__Directions for this task__:
Return each line of the data below unchanged, please.
:::
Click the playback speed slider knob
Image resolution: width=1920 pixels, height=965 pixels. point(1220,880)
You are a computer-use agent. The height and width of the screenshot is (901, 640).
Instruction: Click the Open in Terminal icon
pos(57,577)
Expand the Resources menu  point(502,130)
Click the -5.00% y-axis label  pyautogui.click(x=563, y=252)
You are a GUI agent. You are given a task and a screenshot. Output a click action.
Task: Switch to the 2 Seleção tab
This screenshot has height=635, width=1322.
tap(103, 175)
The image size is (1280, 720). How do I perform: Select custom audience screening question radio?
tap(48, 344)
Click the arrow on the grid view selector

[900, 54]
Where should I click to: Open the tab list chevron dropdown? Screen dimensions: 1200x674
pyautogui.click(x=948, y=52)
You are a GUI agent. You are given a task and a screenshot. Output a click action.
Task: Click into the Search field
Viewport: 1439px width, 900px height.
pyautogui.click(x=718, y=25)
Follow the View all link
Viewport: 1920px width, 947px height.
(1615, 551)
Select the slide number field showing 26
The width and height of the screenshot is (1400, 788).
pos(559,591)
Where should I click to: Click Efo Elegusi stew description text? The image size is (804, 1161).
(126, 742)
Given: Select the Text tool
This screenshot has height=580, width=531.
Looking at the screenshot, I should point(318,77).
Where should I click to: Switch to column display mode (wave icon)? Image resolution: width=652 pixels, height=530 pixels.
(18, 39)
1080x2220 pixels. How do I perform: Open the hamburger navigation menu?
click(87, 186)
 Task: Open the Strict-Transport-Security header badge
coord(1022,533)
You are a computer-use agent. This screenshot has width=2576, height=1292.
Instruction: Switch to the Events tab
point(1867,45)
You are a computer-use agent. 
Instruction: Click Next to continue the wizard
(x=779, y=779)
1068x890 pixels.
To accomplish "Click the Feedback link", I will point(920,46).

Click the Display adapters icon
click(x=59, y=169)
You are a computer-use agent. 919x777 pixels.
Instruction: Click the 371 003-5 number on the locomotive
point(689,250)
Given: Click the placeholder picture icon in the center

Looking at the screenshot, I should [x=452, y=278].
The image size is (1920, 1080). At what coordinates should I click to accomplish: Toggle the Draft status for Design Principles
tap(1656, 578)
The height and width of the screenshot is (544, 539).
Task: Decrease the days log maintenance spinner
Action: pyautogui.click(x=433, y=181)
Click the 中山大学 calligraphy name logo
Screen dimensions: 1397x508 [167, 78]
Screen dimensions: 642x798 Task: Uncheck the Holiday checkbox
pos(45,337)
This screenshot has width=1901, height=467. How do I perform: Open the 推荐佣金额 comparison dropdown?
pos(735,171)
:::
__Completed task__:
Click the playback speed slider knob
Image resolution: width=1920 pixels, height=965 pixels. point(1220,880)
You are a computer-use agent. The height and width of the screenshot is (901, 640).
Instruction: Click the Open in Terminal icon
pos(57,577)
Expand the Resources menu  point(502,130)
Click the -5.00% y-axis label  pyautogui.click(x=563, y=252)
You are a GUI agent. You are given a task and a screenshot. Output a click action.
Task: Switch to the 2 Seleção tab
This screenshot has height=635, width=1322.
tap(103, 175)
The image size is (1280, 720). How do I perform: Select custom audience screening question radio?
tap(48, 344)
Click the arrow on the grid view selector

[900, 54]
Where should I click to: Open the tab list chevron dropdown? Screen dimensions: 1200x674
pyautogui.click(x=948, y=52)
You are a GUI agent. You are given a task and a screenshot. Output a click action.
Task: Click into the Search field
Viewport: 1439px width, 900px height.
pyautogui.click(x=718, y=25)
Follow the View all link
Viewport: 1920px width, 947px height.
(1615, 551)
Select the slide number field showing 26
The width and height of the screenshot is (1400, 788).
pos(559,591)
Where should I click to: Click Efo Elegusi stew description text? The image size is (804, 1161).
(126, 742)
Given: Select the Text tool
This screenshot has height=580, width=531.
Looking at the screenshot, I should point(318,77).
Where should I click to: Switch to column display mode (wave icon)? Image resolution: width=652 pixels, height=530 pixels.
(18, 39)
1080x2220 pixels. How do I perform: Open the hamburger navigation menu?
click(87, 186)
 Task: Open the Strict-Transport-Security header badge
coord(1022,533)
You are a computer-use agent. This screenshot has width=2576, height=1292.
Instruction: Switch to the Events tab
point(1867,45)
You are a computer-use agent. 
Instruction: Click Next to continue the wizard
(x=779, y=779)
1068x890 pixels.
To accomplish "Click the Feedback link", I will point(920,46).

Click the Display adapters icon
click(x=59, y=169)
You are a computer-use agent. 919x777 pixels.
Instruction: Click the 371 003-5 number on the locomotive
point(689,250)
Given: Click the placeholder picture icon in the center

Looking at the screenshot, I should [x=452, y=278].
The image size is (1920, 1080). At what coordinates should I click to accomplish: Toggle the Draft status for Design Principles
tap(1656, 578)
The height and width of the screenshot is (544, 539).
Task: Decrease the days log maintenance spinner
Action: pyautogui.click(x=433, y=181)
Click the 中山大学 calligraphy name logo
Screen dimensions: 1397x508 [167, 78]
Screen dimensions: 642x798 Task: Uncheck the Holiday checkbox
pos(45,337)
This screenshot has width=1901, height=467. How do I perform: Open the 推荐佣金额 comparison dropdown?
pos(735,171)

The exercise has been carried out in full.